### THE TASK
Only those lines in the data below from the line containing "Click Change Selections under Quarterbacks" through the line containing "The height and width of the screenshot is (1008, 451).", both included, should be restated word for word.

*** Opening SUPPLIED MATERIAL ***

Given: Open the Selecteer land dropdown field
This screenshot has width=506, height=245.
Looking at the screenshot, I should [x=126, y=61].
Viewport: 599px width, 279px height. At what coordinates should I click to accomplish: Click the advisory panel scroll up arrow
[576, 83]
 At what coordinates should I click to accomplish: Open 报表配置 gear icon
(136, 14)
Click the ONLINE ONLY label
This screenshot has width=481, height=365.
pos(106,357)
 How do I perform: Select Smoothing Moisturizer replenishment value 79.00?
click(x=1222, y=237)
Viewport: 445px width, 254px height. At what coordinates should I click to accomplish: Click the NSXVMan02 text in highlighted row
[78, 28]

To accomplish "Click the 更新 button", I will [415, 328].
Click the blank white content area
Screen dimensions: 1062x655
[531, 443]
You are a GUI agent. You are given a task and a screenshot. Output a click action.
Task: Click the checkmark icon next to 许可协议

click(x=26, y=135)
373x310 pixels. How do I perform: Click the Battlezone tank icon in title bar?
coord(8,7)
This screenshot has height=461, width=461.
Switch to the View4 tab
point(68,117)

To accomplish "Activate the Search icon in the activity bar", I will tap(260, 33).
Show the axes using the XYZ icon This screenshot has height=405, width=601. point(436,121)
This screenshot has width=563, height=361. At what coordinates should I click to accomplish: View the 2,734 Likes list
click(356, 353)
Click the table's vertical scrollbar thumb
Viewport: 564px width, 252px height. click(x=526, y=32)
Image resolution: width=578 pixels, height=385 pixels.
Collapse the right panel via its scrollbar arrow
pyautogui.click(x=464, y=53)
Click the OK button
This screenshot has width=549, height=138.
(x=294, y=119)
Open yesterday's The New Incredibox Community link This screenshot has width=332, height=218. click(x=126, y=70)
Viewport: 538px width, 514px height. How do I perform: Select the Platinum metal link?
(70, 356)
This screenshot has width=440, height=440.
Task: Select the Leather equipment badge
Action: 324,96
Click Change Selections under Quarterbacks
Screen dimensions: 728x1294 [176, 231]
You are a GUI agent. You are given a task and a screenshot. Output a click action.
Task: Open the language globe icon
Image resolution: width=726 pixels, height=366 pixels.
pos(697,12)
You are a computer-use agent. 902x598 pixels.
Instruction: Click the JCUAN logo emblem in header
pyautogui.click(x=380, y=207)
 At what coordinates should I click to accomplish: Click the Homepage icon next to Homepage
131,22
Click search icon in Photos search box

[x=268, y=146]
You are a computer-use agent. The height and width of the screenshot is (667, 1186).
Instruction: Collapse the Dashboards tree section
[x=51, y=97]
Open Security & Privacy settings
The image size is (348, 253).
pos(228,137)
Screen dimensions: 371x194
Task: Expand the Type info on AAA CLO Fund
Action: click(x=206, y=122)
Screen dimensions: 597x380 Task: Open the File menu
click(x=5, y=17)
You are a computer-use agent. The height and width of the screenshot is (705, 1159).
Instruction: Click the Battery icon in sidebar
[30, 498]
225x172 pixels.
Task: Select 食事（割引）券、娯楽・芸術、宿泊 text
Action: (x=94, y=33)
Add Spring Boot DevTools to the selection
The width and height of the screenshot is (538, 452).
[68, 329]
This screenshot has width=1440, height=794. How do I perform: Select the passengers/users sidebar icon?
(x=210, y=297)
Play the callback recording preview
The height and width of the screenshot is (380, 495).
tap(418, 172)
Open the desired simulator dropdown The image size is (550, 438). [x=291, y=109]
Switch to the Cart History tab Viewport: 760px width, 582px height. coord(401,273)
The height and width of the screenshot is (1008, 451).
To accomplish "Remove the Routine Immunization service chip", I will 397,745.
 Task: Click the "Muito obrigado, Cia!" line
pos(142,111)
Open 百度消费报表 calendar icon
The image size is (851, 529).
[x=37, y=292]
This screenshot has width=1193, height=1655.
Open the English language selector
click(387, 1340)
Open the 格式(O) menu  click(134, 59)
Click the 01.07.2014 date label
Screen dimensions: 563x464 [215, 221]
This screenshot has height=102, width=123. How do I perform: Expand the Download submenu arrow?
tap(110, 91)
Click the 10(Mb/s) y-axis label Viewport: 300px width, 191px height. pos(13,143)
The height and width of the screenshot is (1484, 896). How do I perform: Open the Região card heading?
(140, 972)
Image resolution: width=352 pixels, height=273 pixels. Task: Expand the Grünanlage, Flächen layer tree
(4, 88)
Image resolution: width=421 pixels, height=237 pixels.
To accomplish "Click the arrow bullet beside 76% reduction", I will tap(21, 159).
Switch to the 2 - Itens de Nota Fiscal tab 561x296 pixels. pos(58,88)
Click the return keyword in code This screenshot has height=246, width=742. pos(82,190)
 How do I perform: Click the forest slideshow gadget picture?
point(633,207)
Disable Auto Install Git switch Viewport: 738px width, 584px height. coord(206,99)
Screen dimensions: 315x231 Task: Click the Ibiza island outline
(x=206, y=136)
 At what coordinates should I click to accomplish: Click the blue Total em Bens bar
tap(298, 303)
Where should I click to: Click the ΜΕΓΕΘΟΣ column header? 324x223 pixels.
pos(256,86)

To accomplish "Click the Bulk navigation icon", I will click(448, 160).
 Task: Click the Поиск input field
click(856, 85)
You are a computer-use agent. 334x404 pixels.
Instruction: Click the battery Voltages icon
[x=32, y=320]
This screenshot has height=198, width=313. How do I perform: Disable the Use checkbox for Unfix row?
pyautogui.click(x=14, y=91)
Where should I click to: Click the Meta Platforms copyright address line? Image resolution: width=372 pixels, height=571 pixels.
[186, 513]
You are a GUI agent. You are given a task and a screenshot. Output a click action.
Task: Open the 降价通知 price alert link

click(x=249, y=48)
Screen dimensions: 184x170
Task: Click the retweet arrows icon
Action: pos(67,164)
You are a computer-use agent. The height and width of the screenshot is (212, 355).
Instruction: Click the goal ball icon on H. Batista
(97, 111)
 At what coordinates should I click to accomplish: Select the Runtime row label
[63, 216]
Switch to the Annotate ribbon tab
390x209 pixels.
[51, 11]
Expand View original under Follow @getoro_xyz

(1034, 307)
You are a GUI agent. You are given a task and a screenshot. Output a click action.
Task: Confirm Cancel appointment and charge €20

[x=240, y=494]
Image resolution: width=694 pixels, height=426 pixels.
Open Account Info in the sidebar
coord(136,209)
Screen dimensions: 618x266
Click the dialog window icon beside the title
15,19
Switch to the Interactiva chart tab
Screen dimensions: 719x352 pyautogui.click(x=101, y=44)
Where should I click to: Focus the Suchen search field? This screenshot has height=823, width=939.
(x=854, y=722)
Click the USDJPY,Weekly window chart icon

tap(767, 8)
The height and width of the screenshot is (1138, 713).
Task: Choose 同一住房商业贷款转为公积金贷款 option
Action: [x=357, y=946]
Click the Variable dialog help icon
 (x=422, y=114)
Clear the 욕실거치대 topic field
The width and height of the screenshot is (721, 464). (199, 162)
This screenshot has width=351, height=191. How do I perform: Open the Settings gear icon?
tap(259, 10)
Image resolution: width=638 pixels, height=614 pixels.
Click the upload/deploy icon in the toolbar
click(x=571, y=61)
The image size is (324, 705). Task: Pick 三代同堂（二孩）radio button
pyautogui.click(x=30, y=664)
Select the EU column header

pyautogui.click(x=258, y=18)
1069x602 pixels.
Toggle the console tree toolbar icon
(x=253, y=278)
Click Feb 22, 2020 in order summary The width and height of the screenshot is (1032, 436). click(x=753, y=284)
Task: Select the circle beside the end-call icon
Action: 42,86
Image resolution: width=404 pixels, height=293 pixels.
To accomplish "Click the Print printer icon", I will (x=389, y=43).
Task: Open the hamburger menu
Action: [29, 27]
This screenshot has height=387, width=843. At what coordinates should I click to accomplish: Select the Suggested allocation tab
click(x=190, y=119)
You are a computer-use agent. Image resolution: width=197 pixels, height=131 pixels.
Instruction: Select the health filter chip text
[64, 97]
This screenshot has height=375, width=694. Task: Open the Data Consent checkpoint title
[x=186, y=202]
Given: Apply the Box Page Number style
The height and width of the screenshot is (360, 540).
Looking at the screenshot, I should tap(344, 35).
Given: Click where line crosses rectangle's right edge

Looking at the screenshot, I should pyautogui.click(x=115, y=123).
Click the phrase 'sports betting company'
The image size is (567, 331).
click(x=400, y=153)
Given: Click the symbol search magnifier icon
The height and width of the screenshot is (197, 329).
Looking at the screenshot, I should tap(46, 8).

*** Closing SUPPLIED MATERIAL ***

### RESULT FOR THIS EXERCISE
Click Change Selections under Quarterbacks
Screen dimensions: 728x1294 [176, 231]
You are a GUI agent. You are given a task and a screenshot. Output a click action.
Task: Open the language globe icon
Image resolution: width=726 pixels, height=366 pixels.
pos(697,12)
You are a computer-use agent. 902x598 pixels.
Instruction: Click the JCUAN logo emblem in header
pyautogui.click(x=380, y=207)
 At what coordinates should I click to accomplish: Click the Homepage icon next to Homepage
131,22
Click search icon in Photos search box

[x=268, y=146]
You are a computer-use agent. The height and width of the screenshot is (667, 1186).
Instruction: Collapse the Dashboards tree section
[x=51, y=97]
Open Security & Privacy settings
The image size is (348, 253).
pos(228,137)
Screen dimensions: 371x194
Task: Expand the Type info on AAA CLO Fund
Action: click(x=206, y=122)
Screen dimensions: 597x380 Task: Open the File menu
click(x=5, y=17)
You are a computer-use agent. The height and width of the screenshot is (705, 1159).
Instruction: Click the Battery icon in sidebar
[30, 498]
225x172 pixels.
Task: Select 食事（割引）券、娯楽・芸術、宿泊 text
Action: (x=94, y=33)
Add Spring Boot DevTools to the selection
The width and height of the screenshot is (538, 452).
[68, 329]
This screenshot has width=1440, height=794. How do I perform: Select the passengers/users sidebar icon?
(x=210, y=297)
Play the callback recording preview
The height and width of the screenshot is (380, 495).
tap(418, 172)
Open the desired simulator dropdown The image size is (550, 438). [x=291, y=109]
Switch to the Cart History tab Viewport: 760px width, 582px height. coord(401,273)
The height and width of the screenshot is (1008, 451).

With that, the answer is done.